- **Exercise goal**
Copy the listing below word for word, leaving every line unchanged.

Element and text location data
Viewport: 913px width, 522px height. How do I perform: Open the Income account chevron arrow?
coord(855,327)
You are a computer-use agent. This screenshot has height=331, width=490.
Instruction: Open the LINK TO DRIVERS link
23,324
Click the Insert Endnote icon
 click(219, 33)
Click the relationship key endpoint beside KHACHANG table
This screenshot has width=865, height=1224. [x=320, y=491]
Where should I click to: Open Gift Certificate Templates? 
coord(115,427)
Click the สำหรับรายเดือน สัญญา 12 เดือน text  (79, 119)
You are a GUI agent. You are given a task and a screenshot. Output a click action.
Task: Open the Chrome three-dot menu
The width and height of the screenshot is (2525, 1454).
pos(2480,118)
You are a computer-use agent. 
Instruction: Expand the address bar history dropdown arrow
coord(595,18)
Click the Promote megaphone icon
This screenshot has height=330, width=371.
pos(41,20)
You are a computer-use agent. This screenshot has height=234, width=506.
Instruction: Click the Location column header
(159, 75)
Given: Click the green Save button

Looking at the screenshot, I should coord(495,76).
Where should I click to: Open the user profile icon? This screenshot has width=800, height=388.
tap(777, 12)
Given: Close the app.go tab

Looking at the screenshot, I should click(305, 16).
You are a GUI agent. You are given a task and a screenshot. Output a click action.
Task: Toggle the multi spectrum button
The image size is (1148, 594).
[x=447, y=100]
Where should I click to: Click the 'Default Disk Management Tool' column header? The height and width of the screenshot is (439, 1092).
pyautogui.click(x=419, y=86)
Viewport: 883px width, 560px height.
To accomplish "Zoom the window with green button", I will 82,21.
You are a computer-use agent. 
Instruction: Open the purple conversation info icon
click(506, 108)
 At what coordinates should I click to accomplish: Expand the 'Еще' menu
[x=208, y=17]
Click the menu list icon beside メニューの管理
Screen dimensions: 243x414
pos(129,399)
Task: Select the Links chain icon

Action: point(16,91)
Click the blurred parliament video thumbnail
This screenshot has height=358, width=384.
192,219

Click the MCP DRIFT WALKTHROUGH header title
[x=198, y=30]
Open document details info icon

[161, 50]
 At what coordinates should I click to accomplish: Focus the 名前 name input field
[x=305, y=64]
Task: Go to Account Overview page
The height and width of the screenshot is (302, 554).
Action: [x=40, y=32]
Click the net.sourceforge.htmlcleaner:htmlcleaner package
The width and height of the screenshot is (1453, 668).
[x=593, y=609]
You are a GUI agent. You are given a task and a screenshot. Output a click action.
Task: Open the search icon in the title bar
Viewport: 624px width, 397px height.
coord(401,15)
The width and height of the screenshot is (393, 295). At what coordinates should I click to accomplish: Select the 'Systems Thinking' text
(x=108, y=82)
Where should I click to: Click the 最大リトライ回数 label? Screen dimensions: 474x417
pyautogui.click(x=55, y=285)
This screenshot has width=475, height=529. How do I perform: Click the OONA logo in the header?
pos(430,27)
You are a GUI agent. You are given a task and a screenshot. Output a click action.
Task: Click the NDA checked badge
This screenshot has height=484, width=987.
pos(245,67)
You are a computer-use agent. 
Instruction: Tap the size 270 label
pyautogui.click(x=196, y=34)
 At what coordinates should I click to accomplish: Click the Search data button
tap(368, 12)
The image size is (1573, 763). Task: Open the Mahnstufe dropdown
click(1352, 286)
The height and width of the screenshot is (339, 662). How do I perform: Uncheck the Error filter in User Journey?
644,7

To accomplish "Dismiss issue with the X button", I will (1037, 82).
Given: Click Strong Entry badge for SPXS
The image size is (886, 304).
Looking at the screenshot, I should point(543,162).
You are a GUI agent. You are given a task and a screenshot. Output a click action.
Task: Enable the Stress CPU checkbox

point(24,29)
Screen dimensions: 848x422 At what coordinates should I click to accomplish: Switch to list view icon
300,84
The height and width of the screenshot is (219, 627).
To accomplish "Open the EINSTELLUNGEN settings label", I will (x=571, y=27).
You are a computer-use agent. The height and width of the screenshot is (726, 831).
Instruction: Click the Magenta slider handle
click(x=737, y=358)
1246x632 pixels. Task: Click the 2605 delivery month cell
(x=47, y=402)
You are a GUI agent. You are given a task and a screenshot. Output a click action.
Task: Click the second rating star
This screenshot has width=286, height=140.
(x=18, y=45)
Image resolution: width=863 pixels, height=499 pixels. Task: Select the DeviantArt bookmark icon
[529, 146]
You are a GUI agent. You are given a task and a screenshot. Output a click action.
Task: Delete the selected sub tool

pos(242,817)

- **Answer for this exercise**
Viewport: 913px width, 522px height. How do I perform: Open the Income account chevron arrow?
coord(855,327)
You are a computer-use agent. This screenshot has height=331, width=490.
Instruction: Open the LINK TO DRIVERS link
23,324
Click the Insert Endnote icon
 click(219, 33)
Click the relationship key endpoint beside KHACHANG table
This screenshot has width=865, height=1224. [x=320, y=491]
Where should I click to: Open Gift Certificate Templates? 
coord(115,427)
Click the สำหรับรายเดือน สัญญา 12 เดือน text  (79, 119)
You are a GUI agent. You are given a task and a screenshot. Output a click action.
Task: Open the Chrome three-dot menu
The width and height of the screenshot is (2525, 1454).
pos(2480,118)
You are a computer-use agent. 
Instruction: Expand the address bar history dropdown arrow
coord(595,18)
Click the Promote megaphone icon
This screenshot has height=330, width=371.
pos(41,20)
You are a computer-use agent. This screenshot has height=234, width=506.
Instruction: Click the Location column header
(159, 75)
Given: Click the green Save button

Looking at the screenshot, I should coord(495,76).
Where should I click to: Open the user profile icon? This screenshot has width=800, height=388.
tap(777, 12)
Given: Close the app.go tab

Looking at the screenshot, I should click(305, 16).
You are a GUI agent. You are given a task and a screenshot. Output a click action.
Task: Toggle the multi spectrum button
The image size is (1148, 594).
[x=447, y=100]
Where should I click to: Click the 'Default Disk Management Tool' column header? The height and width of the screenshot is (439, 1092).
pyautogui.click(x=419, y=86)
Viewport: 883px width, 560px height.
To accomplish "Zoom the window with green button", I will 82,21.
You are a computer-use agent. 
Instruction: Open the purple conversation info icon
click(506, 108)
 At what coordinates should I click to accomplish: Expand the 'Еще' menu
[x=208, y=17]
Click the menu list icon beside メニューの管理
Screen dimensions: 243x414
pos(129,399)
Task: Select the Links chain icon

Action: point(16,91)
Click the blurred parliament video thumbnail
This screenshot has height=358, width=384.
192,219

Click the MCP DRIFT WALKTHROUGH header title
[x=198, y=30]
Open document details info icon

[161, 50]
 At what coordinates should I click to accomplish: Focus the 名前 name input field
[x=305, y=64]
Task: Go to Account Overview page
The height and width of the screenshot is (302, 554).
Action: [x=40, y=32]
Click the net.sourceforge.htmlcleaner:htmlcleaner package
The width and height of the screenshot is (1453, 668).
[x=593, y=609]
You are a GUI agent. You are given a task and a screenshot. Output a click action.
Task: Open the search icon in the title bar
Viewport: 624px width, 397px height.
coord(401,15)
The width and height of the screenshot is (393, 295). At what coordinates should I click to accomplish: Select the 'Systems Thinking' text
(x=108, y=82)
Where should I click to: Click the 最大リトライ回数 label? Screen dimensions: 474x417
pyautogui.click(x=55, y=285)
This screenshot has width=475, height=529. How do I perform: Click the OONA logo in the header?
pos(430,27)
You are a GUI agent. You are given a task and a screenshot. Output a click action.
Task: Click the NDA checked badge
This screenshot has height=484, width=987.
pos(245,67)
You are a computer-use agent. 
Instruction: Tap the size 270 label
pyautogui.click(x=196, y=34)
 At what coordinates should I click to accomplish: Click the Search data button
tap(368, 12)
The image size is (1573, 763). Task: Open the Mahnstufe dropdown
click(1352, 286)
The height and width of the screenshot is (339, 662). How do I perform: Uncheck the Error filter in User Journey?
644,7

To accomplish "Dismiss issue with the X button", I will (1037, 82).
Given: Click Strong Entry badge for SPXS
The image size is (886, 304).
Looking at the screenshot, I should point(543,162).
You are a GUI agent. You are given a task and a screenshot. Output a click action.
Task: Enable the Stress CPU checkbox

point(24,29)
Screen dimensions: 848x422 At what coordinates should I click to accomplish: Switch to list view icon
300,84
The height and width of the screenshot is (219, 627).
To accomplish "Open the EINSTELLUNGEN settings label", I will (x=571, y=27).
You are a computer-use agent. The height and width of the screenshot is (726, 831).
Instruction: Click the Magenta slider handle
click(x=737, y=358)
1246x632 pixels. Task: Click the 2605 delivery month cell
(x=47, y=402)
You are a GUI agent. You are given a task and a screenshot. Output a click action.
Task: Click the second rating star
This screenshot has width=286, height=140.
(x=18, y=45)
Image resolution: width=863 pixels, height=499 pixels. Task: Select the DeviantArt bookmark icon
[529, 146]
You are a GUI agent. You are given a task and a screenshot. Output a click action.
Task: Delete the selected sub tool

pos(242,817)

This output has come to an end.